Hopefully, I’ve at least convinced you (see Part 1) to discuss these hard topics with your teen. Now what? What should you say? Before you change your mind or flippantly speak your mind, make sure to keep your audience and your main purpose in view: Your child is at risk for the same kind of tragic death, both by being human and by being a teen. This sobering reality should help you carefully shape your end of the conversation. Beyond that, here are a few principles to consider.
You Don’t Have All the Answers
Not only did you (probably) not know Robin Williams personally, but you don’t know exactly what goes on with depression — or in the mind of a person who takes his or her own life. No one fully does.
Sure, we know there can be physical issues that can cause feelings of depression. As Bible-believers, we also know that our hearts are deceptive, and focusing on self and difficult circumstances can cause dark and hopeless thoughts and feelings. Anecdotally, we all realize that some people have a greater natural propensity toward melancholy moods. Where one contributing factor ends and another begins is something none of us can measure.
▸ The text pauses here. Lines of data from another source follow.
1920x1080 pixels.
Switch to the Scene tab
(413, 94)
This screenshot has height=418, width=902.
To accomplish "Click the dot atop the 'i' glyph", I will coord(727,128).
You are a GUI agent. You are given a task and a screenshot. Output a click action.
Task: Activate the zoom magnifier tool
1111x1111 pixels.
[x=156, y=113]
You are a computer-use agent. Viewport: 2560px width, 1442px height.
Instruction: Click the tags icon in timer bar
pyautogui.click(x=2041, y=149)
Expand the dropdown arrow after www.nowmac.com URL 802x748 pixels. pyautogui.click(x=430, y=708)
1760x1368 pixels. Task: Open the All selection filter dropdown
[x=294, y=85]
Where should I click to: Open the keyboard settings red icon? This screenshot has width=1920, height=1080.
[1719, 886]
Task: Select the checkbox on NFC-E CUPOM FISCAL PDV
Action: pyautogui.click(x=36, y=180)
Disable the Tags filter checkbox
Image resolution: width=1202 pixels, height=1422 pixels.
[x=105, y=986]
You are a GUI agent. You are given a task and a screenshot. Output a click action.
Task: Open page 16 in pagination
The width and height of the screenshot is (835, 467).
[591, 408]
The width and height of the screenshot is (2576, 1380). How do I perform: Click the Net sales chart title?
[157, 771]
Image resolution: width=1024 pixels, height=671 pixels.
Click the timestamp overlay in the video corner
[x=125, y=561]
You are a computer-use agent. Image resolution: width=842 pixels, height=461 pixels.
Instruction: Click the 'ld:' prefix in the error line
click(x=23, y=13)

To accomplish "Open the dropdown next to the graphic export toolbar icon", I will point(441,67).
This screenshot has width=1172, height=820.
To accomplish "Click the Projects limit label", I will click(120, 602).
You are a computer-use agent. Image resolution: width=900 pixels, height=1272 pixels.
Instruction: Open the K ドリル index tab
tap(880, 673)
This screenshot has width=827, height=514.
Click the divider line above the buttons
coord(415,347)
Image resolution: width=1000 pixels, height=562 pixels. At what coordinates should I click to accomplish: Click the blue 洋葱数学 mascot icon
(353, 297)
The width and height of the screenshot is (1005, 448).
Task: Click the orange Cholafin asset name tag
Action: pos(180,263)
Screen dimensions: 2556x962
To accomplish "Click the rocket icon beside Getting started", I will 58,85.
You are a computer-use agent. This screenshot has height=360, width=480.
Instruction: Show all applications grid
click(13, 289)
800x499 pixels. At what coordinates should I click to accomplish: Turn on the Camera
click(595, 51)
There Is Always Another Option
Whether or not you think you agree with other points of his hotly debated blog post, these words from Matt Walsh are certainly worth considering, in regards your teen: “To act like death by suicide is exactly analogous to death by malaria or heart failure is to steal hope from the suicidal person. We think we are comforting him, but in fact we are convincing him that he is powerless.”
This is especially significant if your teen has already been labeled (or has self-identified) as being “depressed” or “suicidal.” Make sure your teen knows that there is always hope, always an alternative. People in severe depression often feel as if there is no other option, so it’s incredibly important to remind them in times of clear thinking that there is always another choice.
Struggles and Temptations Shouldn’t Cause Shame
There’s a careful balance to try to maintain between encouraging right thinking and offering encouragement and accepting people — especially our own kids — problems and all. We need to especially make sure our kids know they can be open about all kinds of struggles and temptations — both to us and to others.
Requiring people to keep these kinds of struggles secret can be devastating and should not be allowed to be part of the culture of our families or churches. Without such openness, a person (especially a person who feels isolated by depression) can easily think they’re the only one who has felt or thought in such a way, and they can easily think there’s no hope (1 Corinthians 10:13).
There’s certainly more to dealing with depression and suicidal tendencies than having conversations, but it’s a good place to start.